A team of researchers at Harvard University have created an innovative microrobotic device capable of steering a laser beam at high speed and with a large range of motion, which could help to significantly improve the performance of minimally invasive surgeries.
A paper outlining the results of the research, published recently in the journal Science Robotics, describes how the advanced opto-electro-mechanical device – consisting of a laser-steering microrobot housed within a miniaturized package – can be integrated with existing endoscopic surgical tools, providing a key advantage over the relatively bulky laser-aiming technology currently available.
As lead author Peter York, from Harvard University’s Wyss Institute for Biologically Inspired Engineering and the Harvard Microrobotics Lab, explains, he and his colleagues became interested in the use of lasers for minimally invasive surgery when they learned how lasers are employed for vocal fold polyp resection in a procedure known as transoral laser microsurgery. During this procedure, the precision of the laser allows surgeons to make very fine dissections to retain healthy tissue and recover voice function.
The Harvard team then began investigating how the precision of that procedure could be brought into other surgical arenas such as laparoscopy and gastroenterology. They then made what York describes as the “unfortunate” discovery that the laser used for vocal fold resection is highly specialized for that procedure alone, and is controlled by mirrors outside the patient’s body and aimed through their airway down to the vocal folds.
“However, we realized that the laser steering elements could be miniaturized using the tools and techniques we have developed in the Wood Lab at Harvard,” he says. “The idea is to put the laser steering components onto the ends of surgical tools, such as flexible colonoscopes and laparoscopic manipulators, with the ultimate aim of providing dramatically improved incision quality relative to existing static laser, electrocautery and cold surgical tools.”
The key benefits of this approach, York explains, are additional dexterity – the ability to angulate the laser, and robotic control – the ability to move the laser with greater speed and precision than is possible with handheld tools.
The device, which is just 6 mm in diameter and 16 mm in length, contains two mirrors controlled by piezoelectric actuators that direct the laser’s position.

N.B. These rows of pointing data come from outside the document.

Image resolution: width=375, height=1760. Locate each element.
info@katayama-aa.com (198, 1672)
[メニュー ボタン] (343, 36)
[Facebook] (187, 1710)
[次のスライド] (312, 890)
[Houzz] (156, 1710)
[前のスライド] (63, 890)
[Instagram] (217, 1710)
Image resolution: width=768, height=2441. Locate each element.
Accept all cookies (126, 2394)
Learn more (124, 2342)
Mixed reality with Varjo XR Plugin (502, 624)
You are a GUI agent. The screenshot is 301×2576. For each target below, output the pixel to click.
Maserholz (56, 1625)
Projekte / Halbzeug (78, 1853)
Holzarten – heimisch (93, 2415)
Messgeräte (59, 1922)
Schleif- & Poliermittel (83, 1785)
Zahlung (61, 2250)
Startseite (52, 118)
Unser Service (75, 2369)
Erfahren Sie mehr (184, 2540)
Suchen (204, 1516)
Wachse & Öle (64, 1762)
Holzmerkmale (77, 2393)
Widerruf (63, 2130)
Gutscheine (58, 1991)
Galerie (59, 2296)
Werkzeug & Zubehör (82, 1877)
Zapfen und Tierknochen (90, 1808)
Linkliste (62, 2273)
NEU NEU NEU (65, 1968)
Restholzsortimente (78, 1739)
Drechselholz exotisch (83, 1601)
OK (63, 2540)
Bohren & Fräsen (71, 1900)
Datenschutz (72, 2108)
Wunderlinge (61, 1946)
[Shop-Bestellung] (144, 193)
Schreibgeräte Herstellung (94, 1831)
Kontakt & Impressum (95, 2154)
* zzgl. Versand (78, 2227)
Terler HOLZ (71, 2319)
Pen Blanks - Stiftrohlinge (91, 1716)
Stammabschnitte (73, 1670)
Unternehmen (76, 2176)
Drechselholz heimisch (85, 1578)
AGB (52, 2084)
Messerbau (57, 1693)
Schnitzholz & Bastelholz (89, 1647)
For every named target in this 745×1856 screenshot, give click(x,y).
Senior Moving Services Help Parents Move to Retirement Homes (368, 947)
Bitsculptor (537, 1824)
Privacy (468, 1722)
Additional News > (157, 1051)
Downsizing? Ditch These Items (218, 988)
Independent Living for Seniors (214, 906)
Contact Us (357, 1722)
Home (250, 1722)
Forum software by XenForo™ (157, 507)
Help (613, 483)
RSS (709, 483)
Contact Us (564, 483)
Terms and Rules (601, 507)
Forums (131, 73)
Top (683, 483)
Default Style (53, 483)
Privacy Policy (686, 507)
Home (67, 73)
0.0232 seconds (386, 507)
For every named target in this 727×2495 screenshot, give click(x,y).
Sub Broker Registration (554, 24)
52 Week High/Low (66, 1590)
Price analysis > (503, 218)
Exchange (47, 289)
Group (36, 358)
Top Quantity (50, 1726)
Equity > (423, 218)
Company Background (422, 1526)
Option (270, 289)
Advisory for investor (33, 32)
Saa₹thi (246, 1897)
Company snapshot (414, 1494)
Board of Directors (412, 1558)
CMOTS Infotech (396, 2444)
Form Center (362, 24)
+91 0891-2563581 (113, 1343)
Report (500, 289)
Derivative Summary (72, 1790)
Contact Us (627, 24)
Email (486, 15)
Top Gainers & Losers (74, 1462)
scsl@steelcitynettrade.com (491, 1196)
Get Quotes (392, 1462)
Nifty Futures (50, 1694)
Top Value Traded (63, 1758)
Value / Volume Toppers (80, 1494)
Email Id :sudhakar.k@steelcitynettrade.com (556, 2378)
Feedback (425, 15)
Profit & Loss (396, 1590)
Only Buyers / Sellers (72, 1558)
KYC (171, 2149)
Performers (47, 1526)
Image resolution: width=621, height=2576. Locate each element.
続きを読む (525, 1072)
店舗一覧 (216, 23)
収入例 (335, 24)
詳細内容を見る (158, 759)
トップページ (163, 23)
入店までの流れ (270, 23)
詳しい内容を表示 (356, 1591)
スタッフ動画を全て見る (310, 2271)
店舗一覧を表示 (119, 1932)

In order to address the challenge of ensuring enough motion is generated within such a small device, the team used miniature compliant mechanisms that convert the linear motion of the actuators into the rotational motion of integrated mirrors.
“These compliant mechanisms are built using printed circuit MEMS (micro-electro-mechanical systems), which allow them to be built very compactly. It is the same fabrication technology that the Microrobotics Lab at Harvard has used for other advances, such as the Harvard Robobee,” York says. “An alternative to our approach would be, for example, to use miniature electric motors, but these simply aren’t made small enough to be suitably miniaturized for these applications.”
The team is currently focused on deploying the system in clinical settings and tackling the additional challenges of ensuring the robustness of the device in what York describes as the “tricky, constrained environments” found inside the human body.
“For example, the system must be robust to external forces, vibrations and fluids. This requires encapsulation and additional validation,” he says.
The researchers demonstrated that their laser-steering device could map out and follow complex trajectories with high speed, over a large range and repeat this motion with high accuracy. They also attached the device onto the end of a colonoscope and used it to target lesions in an artificial colon model.
Although the system has so far only been validated using a consumer-grade pointing laser, York reveals that the team is currently working on integrating the device with the types of high-powered lasers used in surgery.
“There are two technical challenges that come from using surgical lasers: firstly, the alignment of all the optical components becomes even more important than with the consumer grade lasers. Misalignment causes energy to be dumped into the device itself instead of transmitted through, which leads to premature failure,” he says.
“Secondly, thermal loads, even if alignment is perfect, become important to manage. The laser energy that is not transmitted through the device due to inherent limitations of the optical materials must be absorbed as heat,” York adds.